Ronon turned toward the back of the jumper. “It’s smashed. Didn’t survive the crash.”
“The beer?”
“Yep.”
“That explains why it smells like a bar in here. You okay?”
“I’m fine,” he said with a shrug. “I’m better at crashing than you.”
John grunted then winced at the throb that elicited from his cracked and/or broken ribs. “No argument there,” he muttered. “Help me up. We’ve got work to do.”
OOOOOOOOOOOOOOO
John climbed up the mountain toward the jumper, using the rocks to pull himself along.

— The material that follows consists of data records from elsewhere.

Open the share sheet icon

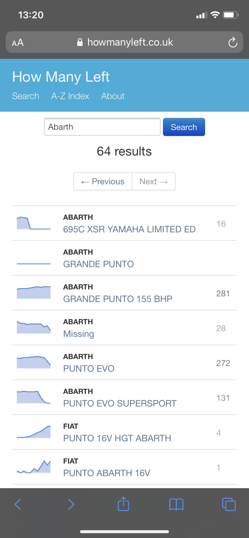coord(123,504)
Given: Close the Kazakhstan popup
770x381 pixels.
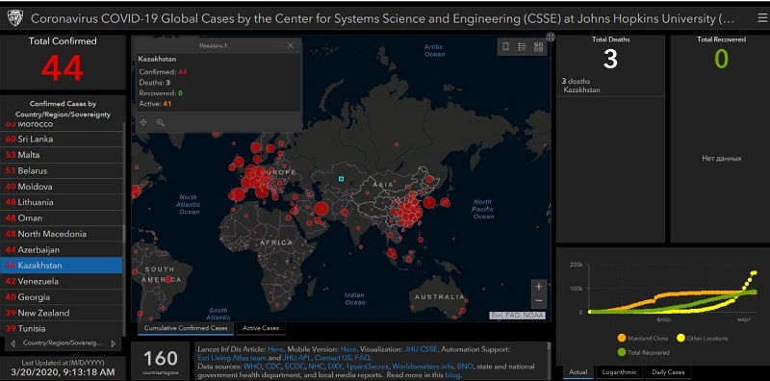Looking at the screenshot, I should (x=291, y=45).
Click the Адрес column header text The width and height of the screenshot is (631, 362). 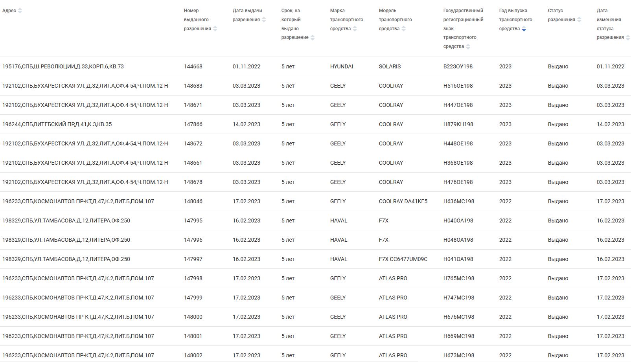click(9, 11)
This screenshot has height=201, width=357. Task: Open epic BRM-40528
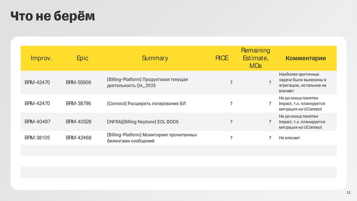[78, 122]
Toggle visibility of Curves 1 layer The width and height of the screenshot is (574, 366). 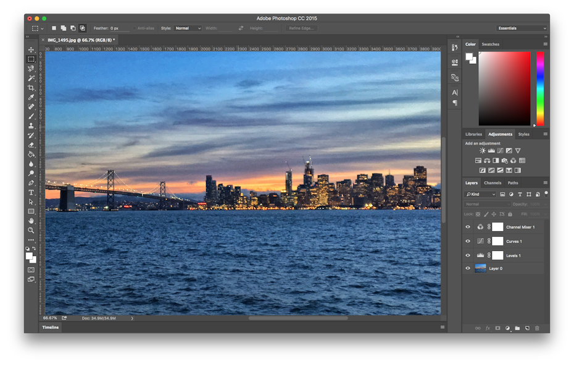click(468, 241)
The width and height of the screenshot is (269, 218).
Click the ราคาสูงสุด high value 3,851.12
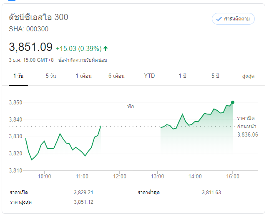[83, 202]
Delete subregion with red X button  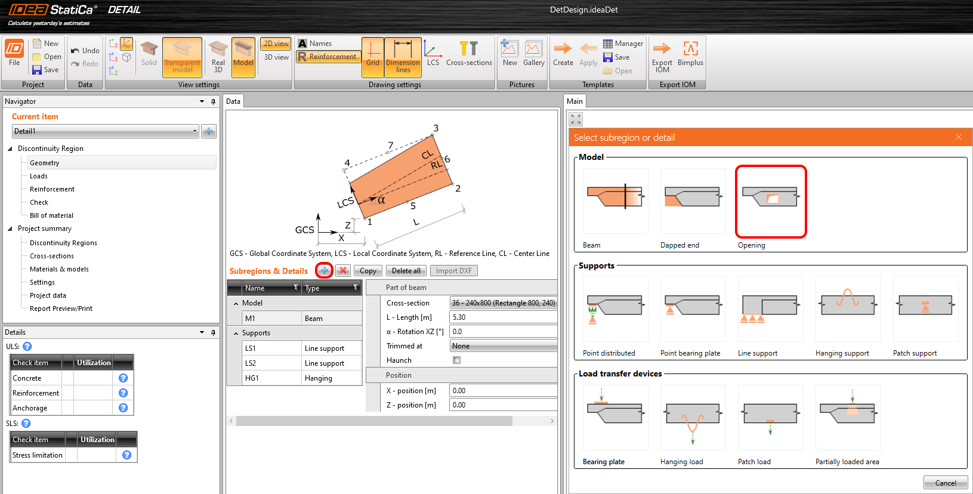pos(343,271)
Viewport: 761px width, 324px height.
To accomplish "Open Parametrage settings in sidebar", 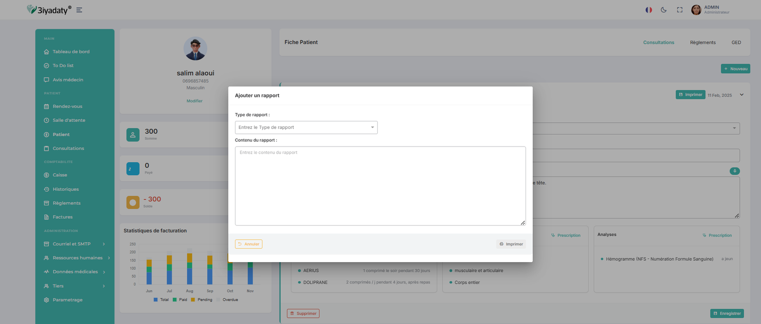I will (x=67, y=300).
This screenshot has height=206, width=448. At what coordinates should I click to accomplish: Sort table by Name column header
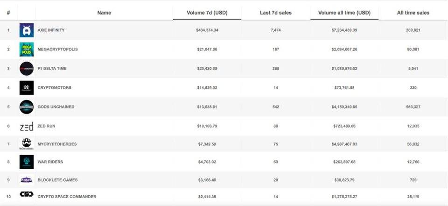point(104,13)
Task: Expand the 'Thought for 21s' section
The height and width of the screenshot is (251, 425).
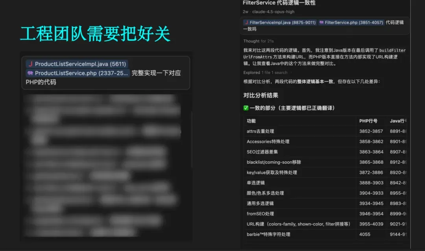Action: 258,41
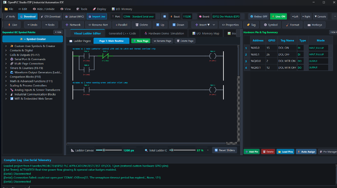Click the OTA Download button
337x188 pixels.
(x=50, y=16)
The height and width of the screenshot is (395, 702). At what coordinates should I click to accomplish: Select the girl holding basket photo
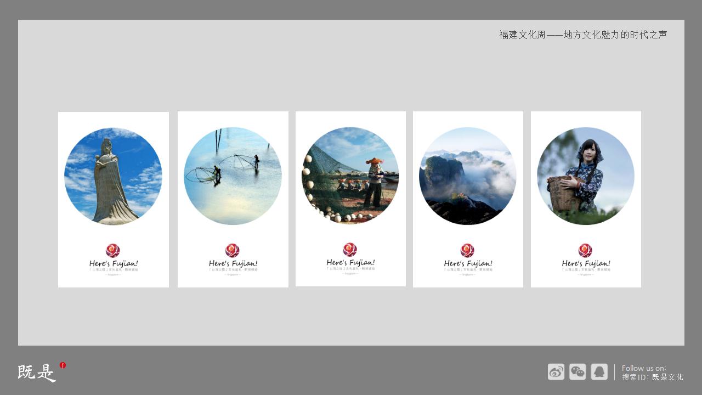(x=586, y=176)
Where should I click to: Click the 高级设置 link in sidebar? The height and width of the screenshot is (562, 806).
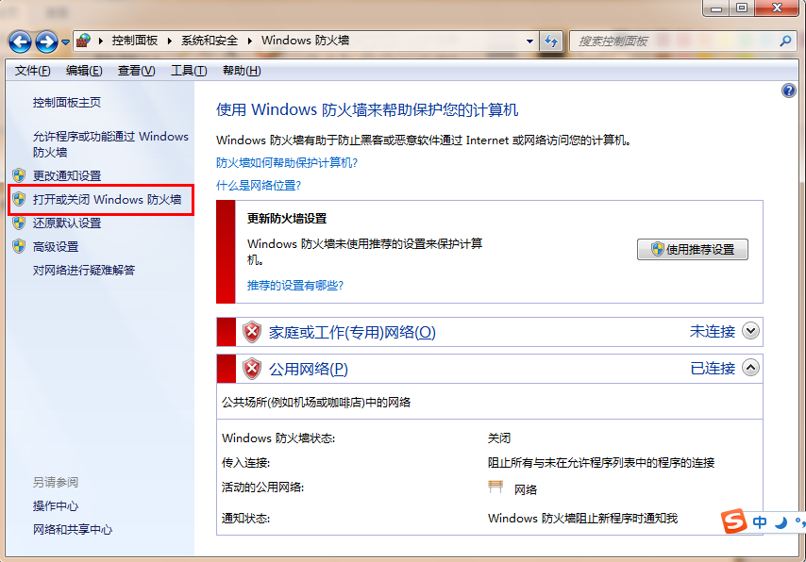(56, 247)
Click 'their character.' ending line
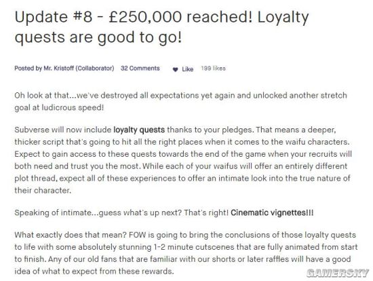This screenshot has width=373, height=281. point(43,191)
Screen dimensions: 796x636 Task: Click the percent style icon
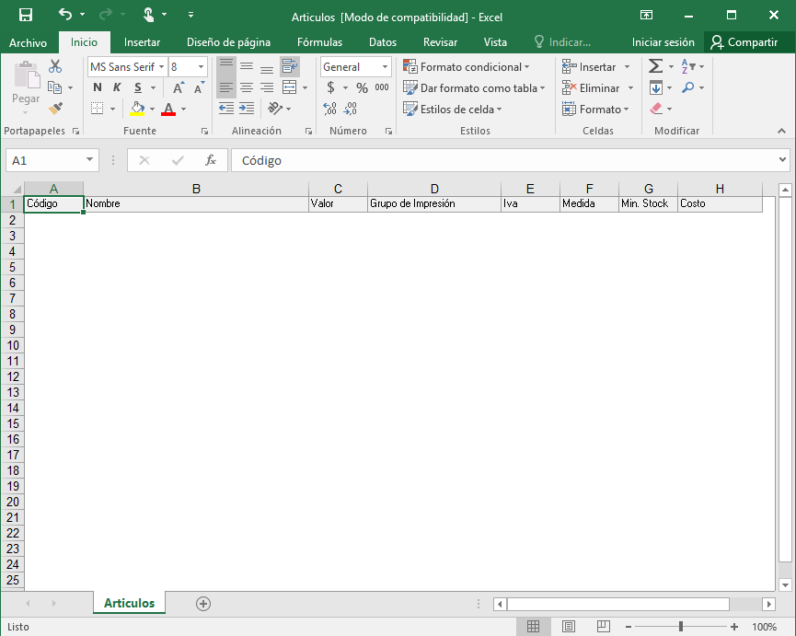pyautogui.click(x=362, y=87)
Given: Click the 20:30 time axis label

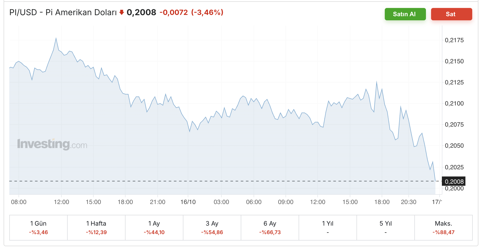Looking at the screenshot, I should click(x=408, y=202).
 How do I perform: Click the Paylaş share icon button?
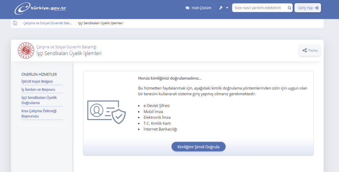pos(310,50)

The pain in chest had abated at first, but after the constant exertion of the last hour and a half, it was back, pounding fiercely against every movement. An ache in his stomach had started as a slow burn, but cramps were now lancing through his gut and he didn’t want to think about what that might mean. They had crashed high up on the mountain as well, and the air felt thinner with every breath he sucked in.
At least that’s what he kept telling himself. It was the altitude. He knew now that there was no way he could have made it very far if they’d tried to make a run for it on foot. The jumper offered protection and supplies, and it still had a little bit of power. The first thing John had checked was the cloak and it was miraculously still intact. The destroyed area around the jumper was as clear an indication of where they were as any, but at least he could pretend they were a little bit hidden behind the cloak. If all else failed, he could switch the cloak to a shield and hope their power lasted until Atlantis sent help.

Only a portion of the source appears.